(Entries on where items appear)
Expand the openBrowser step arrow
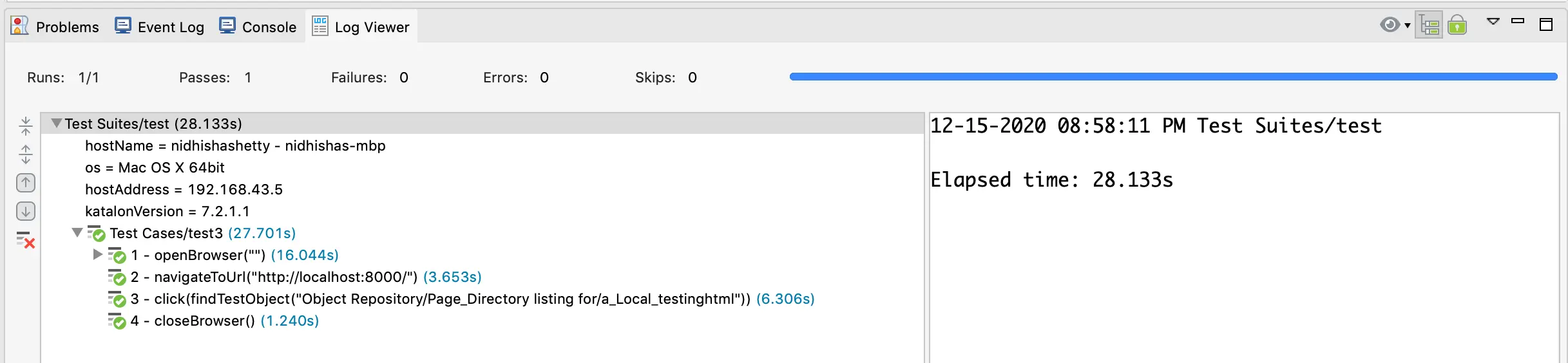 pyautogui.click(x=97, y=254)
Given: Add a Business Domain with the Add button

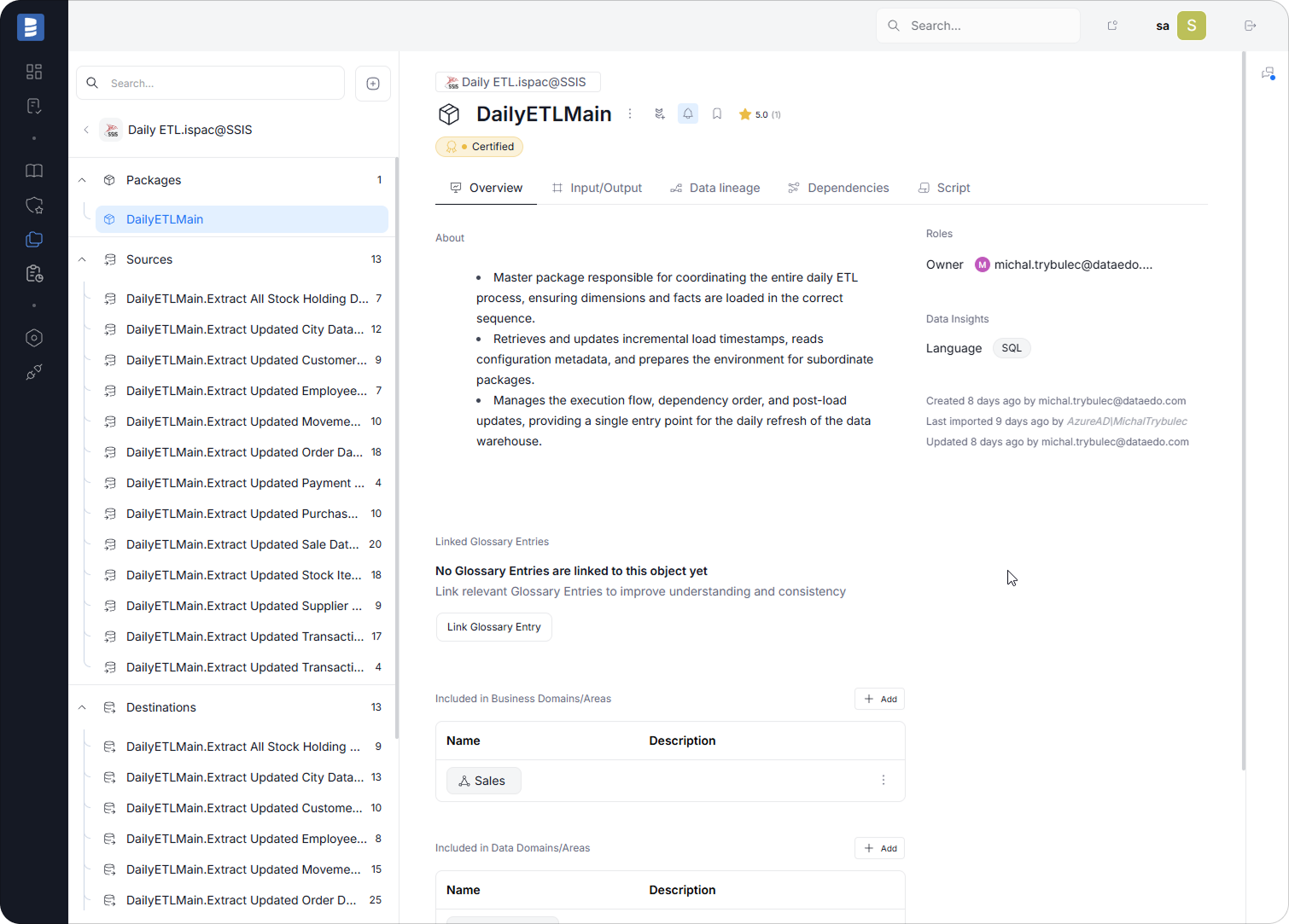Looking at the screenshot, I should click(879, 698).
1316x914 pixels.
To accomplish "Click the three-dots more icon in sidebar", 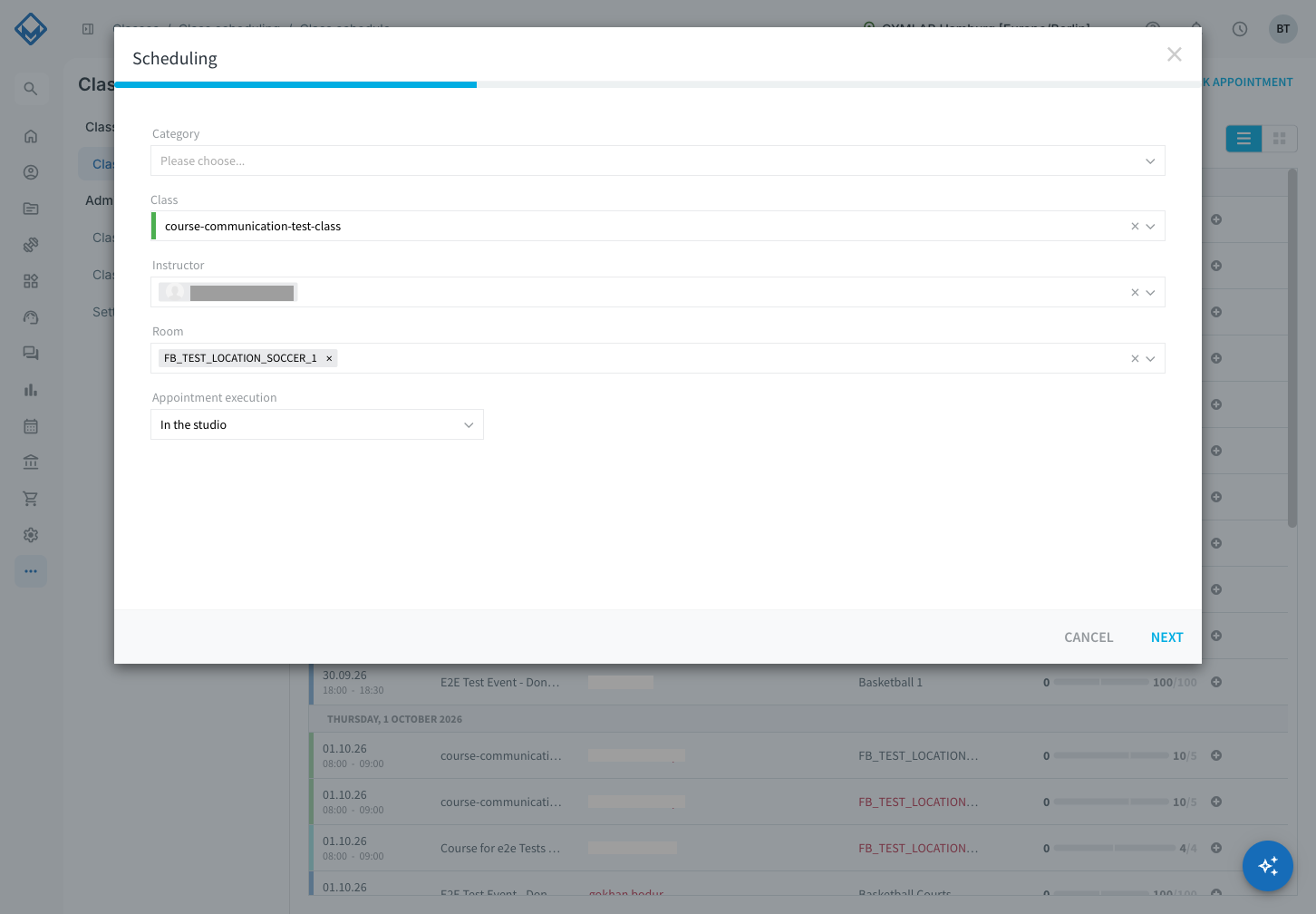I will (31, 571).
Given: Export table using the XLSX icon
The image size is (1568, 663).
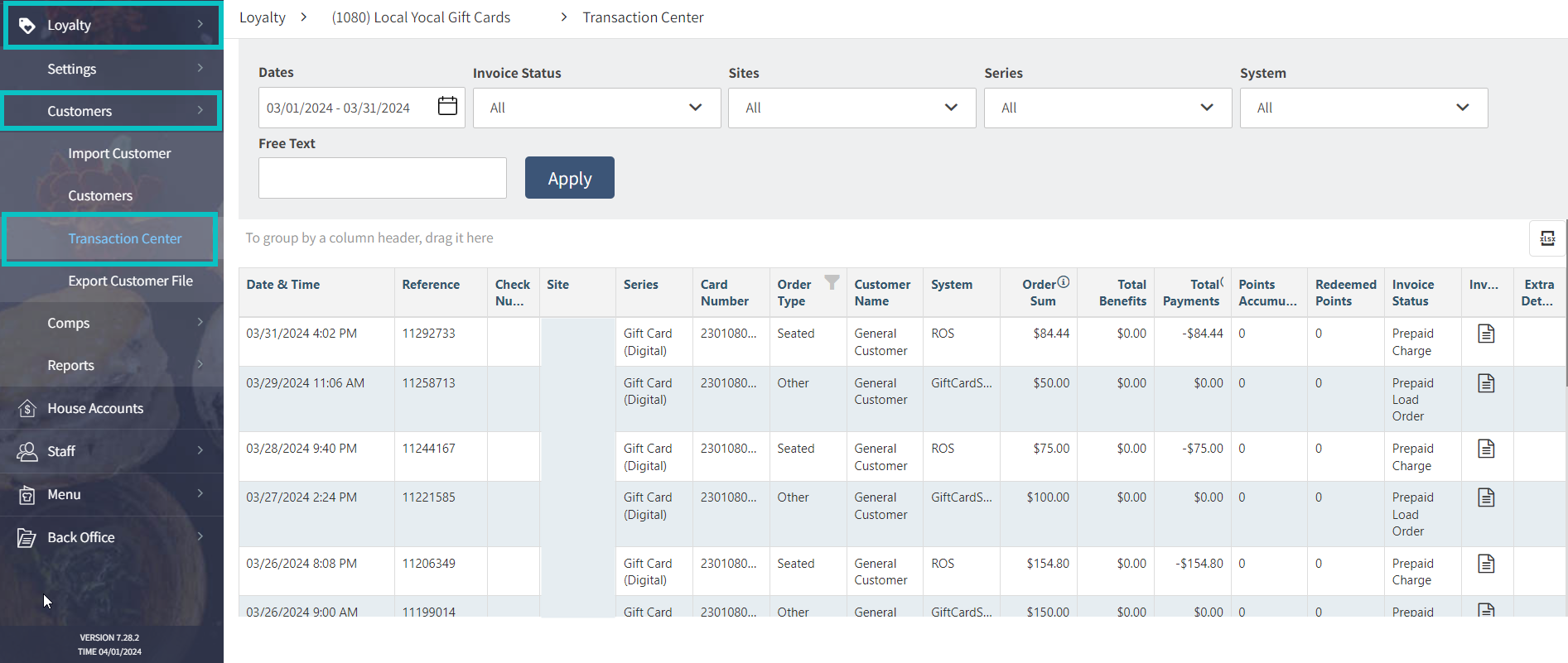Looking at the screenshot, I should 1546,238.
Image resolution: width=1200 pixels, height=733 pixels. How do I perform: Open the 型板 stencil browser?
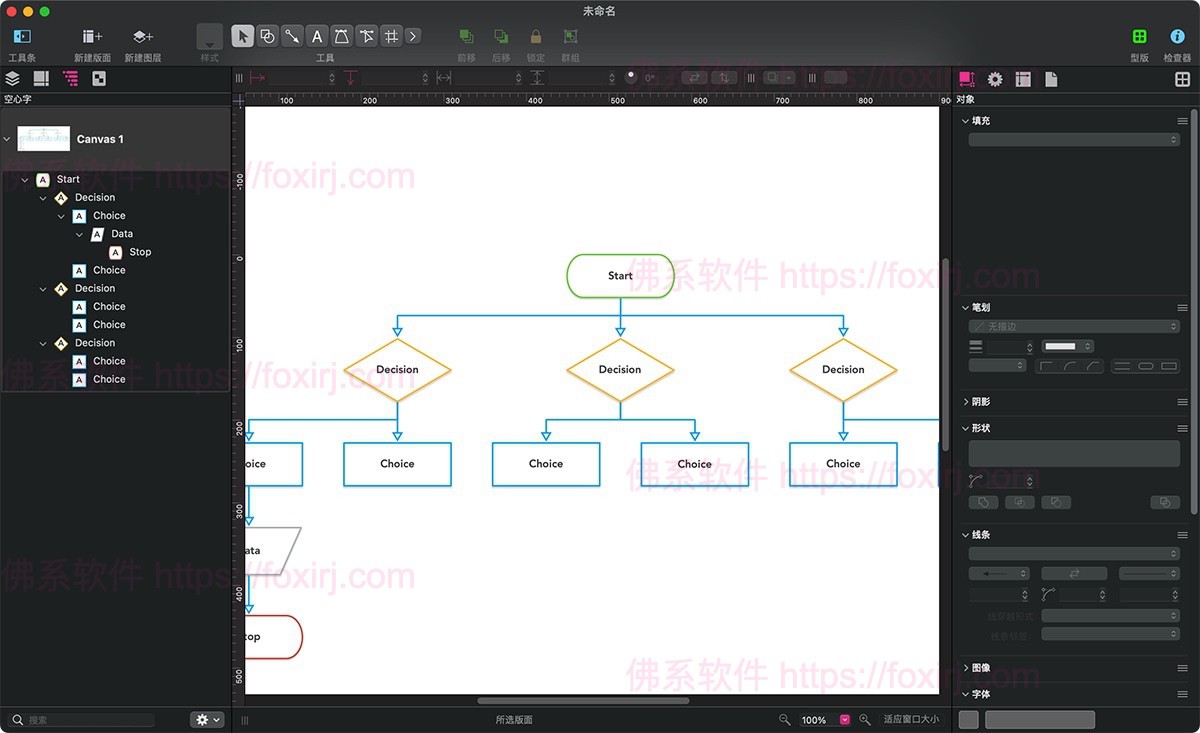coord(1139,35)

▶ [STATED TASK] Copy out the lines word for word, starting with the one holding "Given: Export table using the XLSX icon" and continuing through the last line, both ends included. Leave the pictures out.

▶ [TASK SOLUTION]
Given: Export table using the XLSX icon
The image size is (1568, 663).
Looking at the screenshot, I should 1546,238.
Image resolution: width=1200 pixels, height=733 pixels. How do I perform: Open the 型板 stencil browser?
coord(1139,35)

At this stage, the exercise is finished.